>>>>
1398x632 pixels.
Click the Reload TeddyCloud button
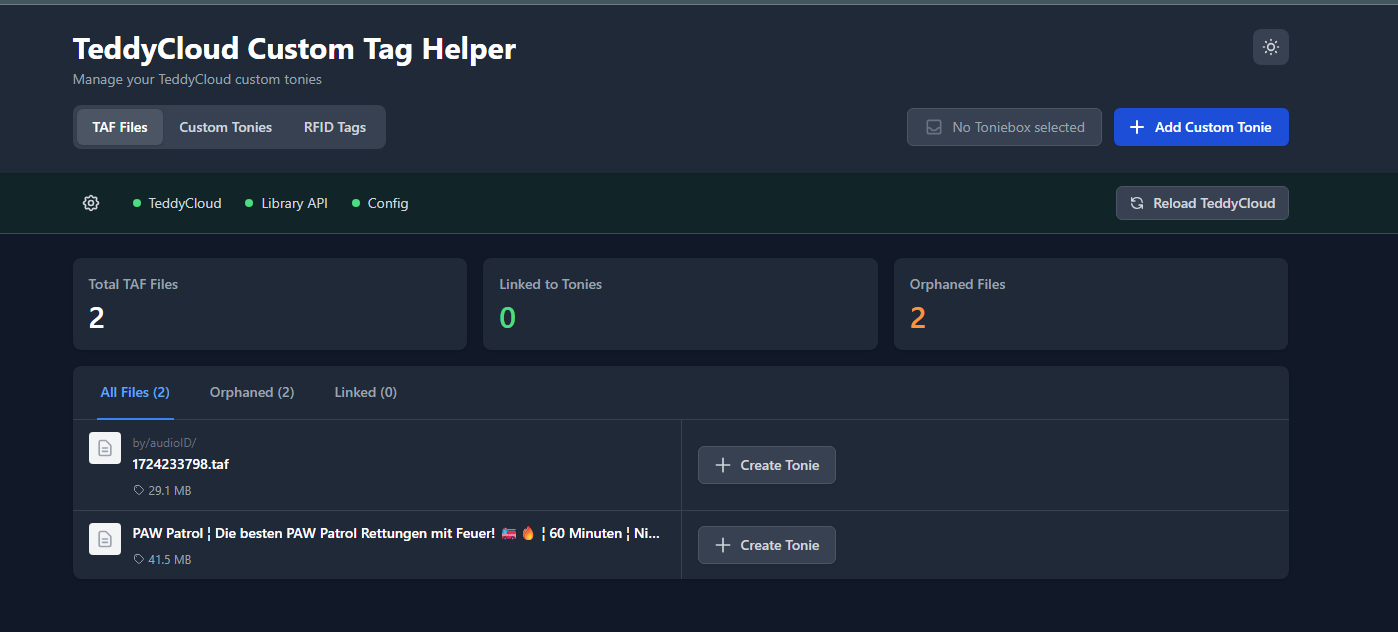pyautogui.click(x=1202, y=203)
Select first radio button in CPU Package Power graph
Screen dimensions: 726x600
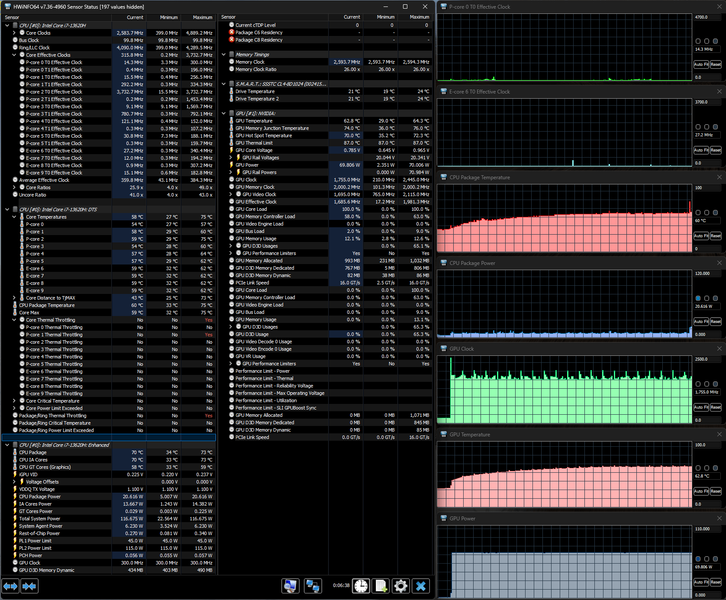(698, 298)
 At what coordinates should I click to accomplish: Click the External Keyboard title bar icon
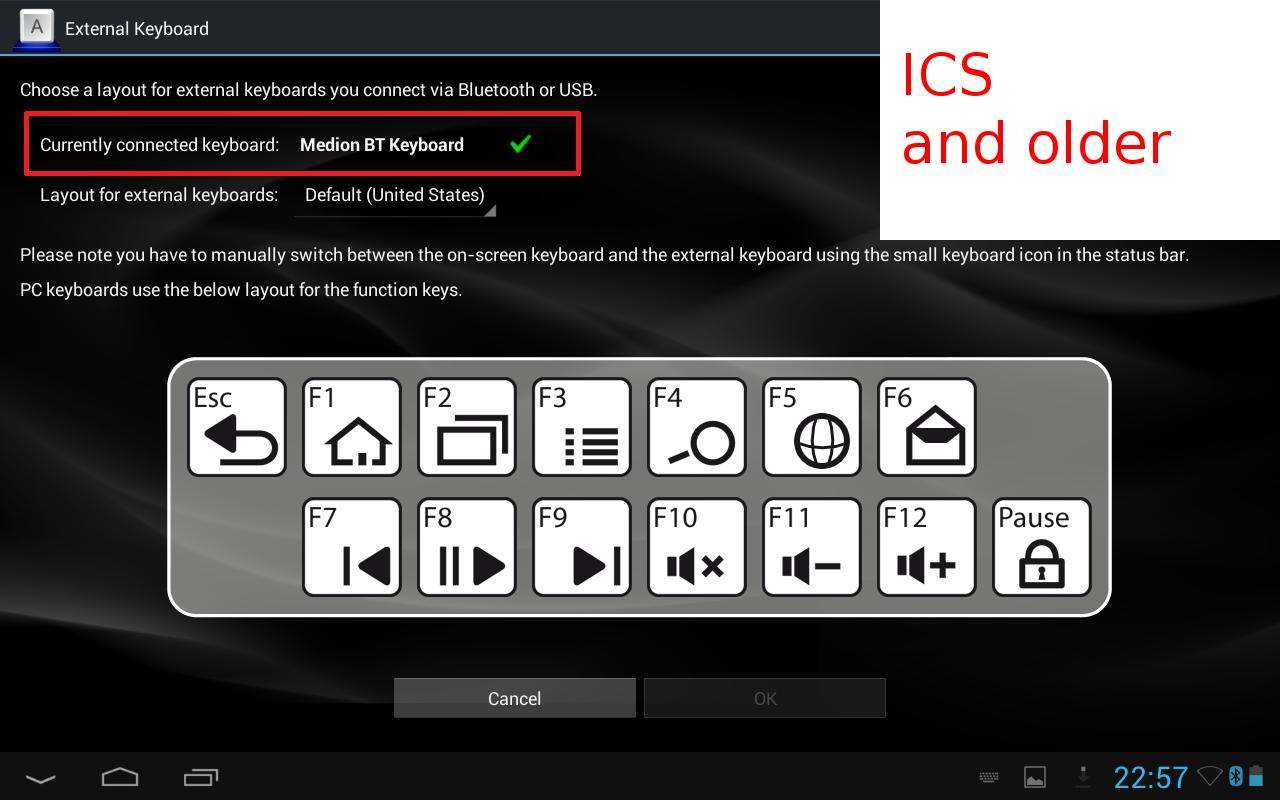tap(36, 28)
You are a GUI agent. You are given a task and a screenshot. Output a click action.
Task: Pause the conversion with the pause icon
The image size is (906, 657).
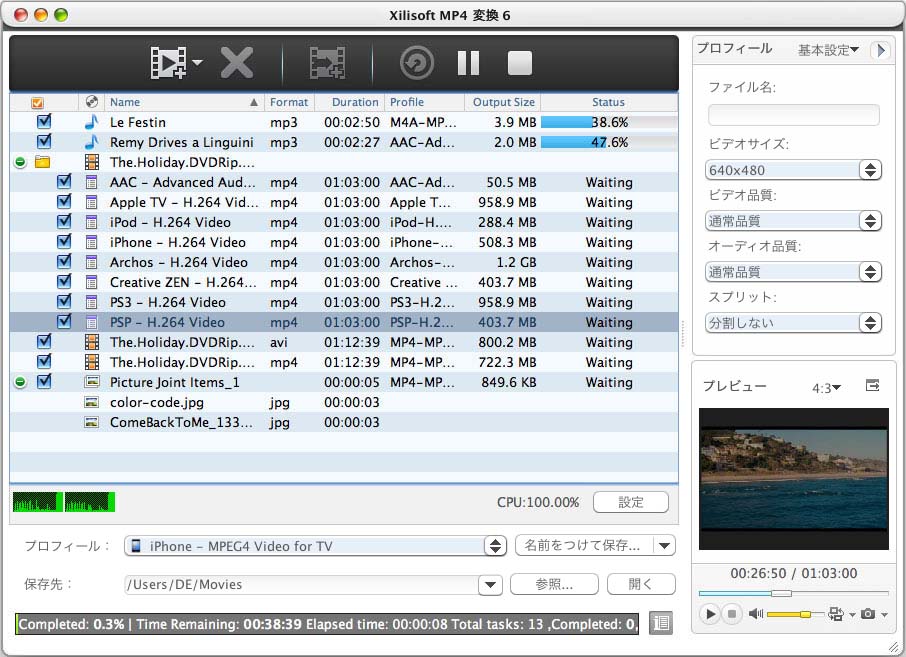[x=468, y=63]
<<<<
**PROBLEM STATEMENT:**
Nothing but the pictures is to be left out; the rest of the listing should be copied exactly.

**ANSWER TO THIS EXERCISE:**
1398x632 pixels.
Click the Reload TeddyCloud button
pyautogui.click(x=1202, y=203)
Select first radio button in CPU Package Power graph
Screen dimensions: 726x600
(698, 298)
 At what coordinates should I click to accomplish: Click the External Keyboard title bar icon
tap(36, 28)
You are a GUI agent. You are given a task and a screenshot. Output a click action.
Task: Pause the conversion with the pause icon
The image size is (906, 657).
[x=468, y=63]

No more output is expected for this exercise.